Hassan Bey Shukri (; 1876–1940) was the mayor of Haifa and the president of the Muslim National Associations.

Biography
Hassan Shukri was born in Jerusalem and moved to Haifa as a child. The Turks appointed him mayor of the city in 1914.
 
In July 1921, Shukri sent a telegram to the British government, declaring support for the Balfour Declaration and Zionist immigration to British Mandate Palestine:
We strongly protest against the attitude of the said delegation concerning the Zionist question. We do not consider the Jewish people as an enemy whose wish is to crush us. On the contrary. We consider the Jews as a brotherly people sharing our joys and troubles and helping us in the construction of our common country. We are certain that without Jewish immigration and financial assistance there will be no future development of our country as may be judged from the fact that the towns inhabited in part by Jews such as Jerusalem, Jaffa, Haifa, and Tiberias are making steady progress while Nablus, Acre, and Nazareth where no Jews reside are steadily declining.

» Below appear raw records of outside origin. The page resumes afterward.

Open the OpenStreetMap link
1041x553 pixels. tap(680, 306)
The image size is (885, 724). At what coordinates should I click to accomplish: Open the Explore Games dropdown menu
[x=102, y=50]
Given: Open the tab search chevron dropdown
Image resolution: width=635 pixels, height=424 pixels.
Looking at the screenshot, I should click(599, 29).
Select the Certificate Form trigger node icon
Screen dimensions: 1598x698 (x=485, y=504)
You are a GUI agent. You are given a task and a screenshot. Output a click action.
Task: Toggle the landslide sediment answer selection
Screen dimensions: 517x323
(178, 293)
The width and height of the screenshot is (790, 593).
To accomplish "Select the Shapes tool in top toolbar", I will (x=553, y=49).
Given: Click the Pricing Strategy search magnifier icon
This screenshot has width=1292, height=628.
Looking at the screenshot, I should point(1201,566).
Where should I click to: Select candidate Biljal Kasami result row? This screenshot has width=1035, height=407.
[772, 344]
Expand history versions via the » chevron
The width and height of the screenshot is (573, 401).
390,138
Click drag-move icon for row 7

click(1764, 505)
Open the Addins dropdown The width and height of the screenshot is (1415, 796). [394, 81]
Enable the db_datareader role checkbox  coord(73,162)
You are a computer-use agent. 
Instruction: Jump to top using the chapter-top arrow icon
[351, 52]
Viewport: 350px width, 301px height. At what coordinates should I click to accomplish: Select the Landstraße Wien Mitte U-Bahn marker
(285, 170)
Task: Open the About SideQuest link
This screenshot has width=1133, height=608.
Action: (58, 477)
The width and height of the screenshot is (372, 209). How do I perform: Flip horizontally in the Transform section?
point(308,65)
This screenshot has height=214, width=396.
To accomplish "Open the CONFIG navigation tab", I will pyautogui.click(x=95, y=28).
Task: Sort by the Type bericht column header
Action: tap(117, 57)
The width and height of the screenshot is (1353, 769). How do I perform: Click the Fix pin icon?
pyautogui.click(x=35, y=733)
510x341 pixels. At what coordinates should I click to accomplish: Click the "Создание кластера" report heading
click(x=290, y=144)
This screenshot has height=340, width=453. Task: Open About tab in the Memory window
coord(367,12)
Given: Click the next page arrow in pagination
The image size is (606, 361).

In 1927, Shukri added Hebrew to municipal documents, which were formerly in Arabic. In 1933, he opened up city tenders to Jewish contractors.

In 1936, explosives were planted at his home. He escaped without injury, but several months later an Arab fired four shots at Shukri as he entered Haifa City Hall. While the assassination attempt failed, Shukri was shaken and fled to Beirut. When Shukri died on January 29, 1940, many of Haifa’s Jewish leaders attended his funeral.